The Compartmentalization of the Mind
A disconnected picture leads to incomplete solutions
Without all of the connections and relationships between parts, any attempt at solving a problem will always fail to address the root causes. If we can't see the whole context, our understanding will always be incomplete.
Viewing issues as solitary and separate from the rest of the world will give us a limited perspective on the fundamental factors that contribute to an issue. Looking at 10% of the picture and expecting to fully grasp the whole is a major problem that plagues our world.
I believe a great deal of this is due to our education system. Compulsory education based on the Prussian model is the dominant form of schooling in our world. It breaks up learning into subjects that are disconnected from one another without any attempt at relating the parts to one another.
Former teacher and researcher, John Taylor Gatto, discusses this at length in his book "Dumbing Us Down: The Hidden Curriculum of Compulsory Schooling".
The first lesson I teach is confusion. Everything I teach is out of context. I teach the un-relating of everything. I teach disconnections...Even in the best schools a close examination of curriculum and its sequences turns up a lack of coherence, full of internal contradictions. Fortunately, the children have no words to define the panic and anger they feel at constant violations of natural order and sequence fobbed off on them as quality in education.
Incoherent contradictions are seen as normal
Our schools, as well as our media, have trained us to believe that disjointed facts and fragmented understandings of reality are perfectly ordinary. This is in direct contrast to how nature functions, yet it is mostly ignored and written off as simply the way things are.
Television reinforces this worldview, as endless programs disconnected from one another are shown, lacking a meaningful degree of order or logical sequencing. Because of this, we tend to view world events through a narrow field of view and readily accept reductionist and simplistic explanations for why events occur.
For this reason, we are doomed to overlook important elements that contribute to the whole problem. We want A to be a straightforward cause of B even if C, D, E, etc, also played a part. You can see this in relation to health issues, world affairs, and many other social problems.
A fractured mind leads to a fractured world.
Society longs for simple answers to complex problems. We see something like gun violence and think that banning the gun will solve or at least help the situation, yet we'd rather not ponder why the violence is occurring in the first place.
Factors such as the glorification of violence in the media, the pervasive military culture, the breakdown of families and communities and the overall social isolation individuals deal with in relation to our fragmented civilization.

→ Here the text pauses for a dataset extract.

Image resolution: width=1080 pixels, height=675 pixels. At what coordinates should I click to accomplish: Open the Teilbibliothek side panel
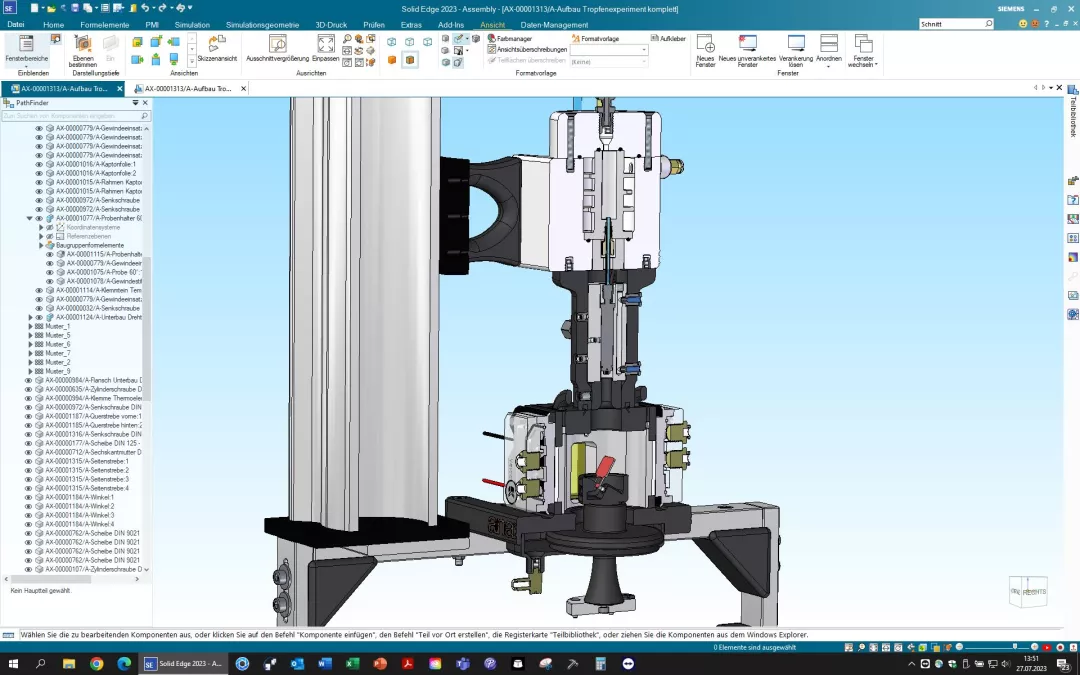(1073, 112)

We want world peace and want some force to bring it about, yet we're terrified to face the reasons war is such a persistent reality in our world. Control of resources and supply lines, economic incentives by industrial forces who profit massively from such warfare, institutional forces whose thirst for power and dominance of the planet seems to hold no bounds.
Humans crave straightforward, simple solutions despite the reality that our world is often more complicated and interconnected than we'd like to admit. We want a single piece of legislation or a solitary act to 'fix' the problem, when it can often require a great deal of reflection and delving into many other interconnected issues in order to discover the best approach.
Seek holistic, realistic, connected understanding
Instead of accepting simple answers for complex problems provided by sources who'd rather we not look at the bigger picture, we should challenge ourselves to see all of the interconnected components that make up the whole. This is a tool to resolve cognitive dissonance, whereas mental compartmentalization separates our world into subjects and categories as a sophisticated defense against our own contradictions.
Overcoming the compartmentalized mind should be a priority for anyone seeking to achieve a deeper understanding of themselves and the world they live in. Utilizing socratic methods to peel back and gain a broader view of an issue will help with this matter.
Like the inquisitive child that continually asks 'why', it is imperative to discover all of the parts that contribute to the whole as a way to reduce separation and disconnection. It's not the easy or convenient approach, but it is the sane and healthy response to a fragmented world.
If we seek order and connectedness in our world, perhaps it's best we start with our own minds.